いずれ話さなければいけないと思っていたんだ。咎めたり、怒ったりしたいわけじゃない。早とちりしないでよく聞いてほしい。こういうことに興味を持つのは分かっていた。お前は自分が特殊な性癖だと悩んでいたかもしれないが、そうじゃない。羽嶋家には代々、男だけがかかる奇病があるんだ。それは思春期を過ぎたころから発症し、一生背負っていかなければならない呪いのようなものだ。だから受け止めきれないかもしれないが、知っておいてほしい。
そこまで言うと父親は、今好きな子はいるか、と聞いた。雄介は混乱したまま首を振った。どうやらそういうことと関係があるらしい。

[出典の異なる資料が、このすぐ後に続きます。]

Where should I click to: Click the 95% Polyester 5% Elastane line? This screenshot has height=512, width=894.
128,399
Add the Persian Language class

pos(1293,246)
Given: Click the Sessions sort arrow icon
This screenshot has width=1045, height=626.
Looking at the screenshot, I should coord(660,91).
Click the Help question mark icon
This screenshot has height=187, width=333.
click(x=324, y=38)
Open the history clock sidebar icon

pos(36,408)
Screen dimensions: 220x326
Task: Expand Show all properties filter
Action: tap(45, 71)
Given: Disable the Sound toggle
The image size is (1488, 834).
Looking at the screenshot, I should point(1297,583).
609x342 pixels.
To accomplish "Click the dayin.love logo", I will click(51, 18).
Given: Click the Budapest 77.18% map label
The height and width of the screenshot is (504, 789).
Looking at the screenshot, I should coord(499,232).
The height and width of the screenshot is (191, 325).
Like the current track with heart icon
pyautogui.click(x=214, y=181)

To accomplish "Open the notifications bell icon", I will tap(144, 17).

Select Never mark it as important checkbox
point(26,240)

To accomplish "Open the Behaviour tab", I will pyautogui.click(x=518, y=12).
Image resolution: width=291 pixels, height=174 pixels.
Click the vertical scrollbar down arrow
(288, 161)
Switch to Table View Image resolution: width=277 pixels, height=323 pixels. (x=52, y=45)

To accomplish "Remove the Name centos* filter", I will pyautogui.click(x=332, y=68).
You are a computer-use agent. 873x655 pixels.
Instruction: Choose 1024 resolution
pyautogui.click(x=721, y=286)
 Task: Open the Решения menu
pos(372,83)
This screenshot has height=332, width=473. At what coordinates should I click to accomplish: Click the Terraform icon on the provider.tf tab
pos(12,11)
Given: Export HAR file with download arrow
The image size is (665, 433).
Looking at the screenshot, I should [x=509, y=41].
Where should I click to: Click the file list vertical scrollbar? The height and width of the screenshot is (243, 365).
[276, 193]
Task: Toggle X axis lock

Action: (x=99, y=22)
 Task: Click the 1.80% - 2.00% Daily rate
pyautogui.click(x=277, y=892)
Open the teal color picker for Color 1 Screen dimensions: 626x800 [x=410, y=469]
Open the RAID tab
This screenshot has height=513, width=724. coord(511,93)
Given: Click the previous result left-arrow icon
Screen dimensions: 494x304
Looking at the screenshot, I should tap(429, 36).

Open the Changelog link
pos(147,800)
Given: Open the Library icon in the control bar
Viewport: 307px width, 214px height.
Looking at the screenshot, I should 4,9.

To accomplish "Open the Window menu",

告げられた病気の名は『スカトアントロポス症』。別名、遺伝性強迫食便症。つまりウンコを食べたくて仕方がなくなる病気だ。しかも食べないでずっと我慢していると震えが止まらなくなり、パニックに陥って下手すると死んでしまうこともあるという。それはホルモンバランスの変化と関わっていて、特に恋愛感情を抱いた異性のものを食べたくなるそうだ。
「大丈夫だよ、恥ずかしいことじゃない。父さんだって、何度も母さんのウンコを食べたんだ」
そう言われて安堵するどころか絶望が増した。変態よりもタチが悪かった。父親は、経過を見ながらゆっくりと受け入れていけばいいと言った。
「どうしても我慢ができなくなったら恥ずかしがらずに言うんだぞ。好みじゃないかもしれないが、父さんも母さんも協力するから」
それは、いずれ、本来食卓に上るべきではないモノが用意される、ということだろうか。
雄介は結局一言も喋らずに書斎を出た。朝まで一睡もできなかった。
木漏れ日が作るまだらな光の中を二人の乗ったスクーターは滑るように走った。目を閉じるとまぶたを通り過ぎる光が心地良くて、うっかりすると眠ってしまいそうだった。
「なー!」
中柴玲子が叫んだ。
「そっちの事情もそのうち教えてくれよなー! アタイばっかりだと、なんか、恥ずいぢゃんかー!」
雄介は笑った。
「そのうちねー!」
「ぜってーだぞー!」
「そのうちねー! 多分!」
「約束しろよー!」
雄介は返事をする代わりにつかまっていた腕に力を込めた。あまり強く抱きしめると折れそうだ。こんな細い体で戦っていたなんて。考えてみれば彼女のことを何も知らなかった。ただの変人で、頭が悪くて目立ちたいからこんな恰好をしてるんだと思っていた。でも違った。自分が知らないだけだった。もしかしたら、それぞれ形は違うかもしれないけど、誰もがみんな、人知れず重い荷物を背負っているのかもしれない。
道は緩やかなカーブに差し掛かり、雄介は車体に合わせて体を傾けた。この数時間のあいだでタンデムにもすっかり慣れたようだった。道の先に松の防砂林が見えた。海はきっともうすぐだ。
雄介は潮風の匂いを感じながら、ふと、中柴玲子のウンコはどんな味だろうと思った。